#### Exercise
Copy each of the following items word for word.

#### Data to process
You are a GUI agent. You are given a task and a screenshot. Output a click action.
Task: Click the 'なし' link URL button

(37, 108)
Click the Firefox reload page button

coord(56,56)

#### Result
You are a GUI agent. You are given a task and a screenshot. Output a click action.
Task: Click the 'なし' link URL button

(37, 108)
Click the Firefox reload page button

coord(56,56)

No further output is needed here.